[Data excerpts — start]

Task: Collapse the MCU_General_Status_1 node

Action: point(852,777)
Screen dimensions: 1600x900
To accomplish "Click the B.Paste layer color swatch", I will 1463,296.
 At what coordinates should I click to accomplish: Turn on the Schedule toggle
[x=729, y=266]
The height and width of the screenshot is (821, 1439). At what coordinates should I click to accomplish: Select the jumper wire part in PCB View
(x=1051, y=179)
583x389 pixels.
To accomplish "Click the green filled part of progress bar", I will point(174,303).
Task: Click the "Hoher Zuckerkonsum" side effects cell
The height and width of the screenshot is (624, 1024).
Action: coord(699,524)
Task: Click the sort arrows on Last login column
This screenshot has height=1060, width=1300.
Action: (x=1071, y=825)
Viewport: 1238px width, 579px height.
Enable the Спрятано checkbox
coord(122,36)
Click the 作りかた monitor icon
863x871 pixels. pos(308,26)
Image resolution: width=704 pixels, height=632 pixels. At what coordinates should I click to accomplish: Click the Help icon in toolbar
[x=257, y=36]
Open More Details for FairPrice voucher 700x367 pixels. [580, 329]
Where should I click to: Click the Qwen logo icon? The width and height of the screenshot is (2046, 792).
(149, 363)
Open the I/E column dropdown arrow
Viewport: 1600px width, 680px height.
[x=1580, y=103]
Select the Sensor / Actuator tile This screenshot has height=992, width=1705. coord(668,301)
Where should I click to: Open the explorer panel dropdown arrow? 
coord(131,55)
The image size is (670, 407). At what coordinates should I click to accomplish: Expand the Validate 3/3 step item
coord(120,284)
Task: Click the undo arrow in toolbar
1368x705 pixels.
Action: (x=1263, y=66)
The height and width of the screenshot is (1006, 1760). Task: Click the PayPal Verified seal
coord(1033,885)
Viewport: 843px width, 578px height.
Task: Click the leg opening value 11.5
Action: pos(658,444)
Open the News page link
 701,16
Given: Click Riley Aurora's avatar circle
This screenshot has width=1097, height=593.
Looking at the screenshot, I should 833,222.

[Data excerpts — finish]

● Task
Write out exactly the lines above between the line with "At what coordinates should I click to accomplish: Turn" and the line with "583x389 pixels.", inclusive, and nothing beyond them.

● Task output
 At what coordinates should I click to accomplish: Turn on the Schedule toggle
[x=729, y=266]
The height and width of the screenshot is (821, 1439). At what coordinates should I click to accomplish: Select the jumper wire part in PCB View
(x=1051, y=179)
583x389 pixels.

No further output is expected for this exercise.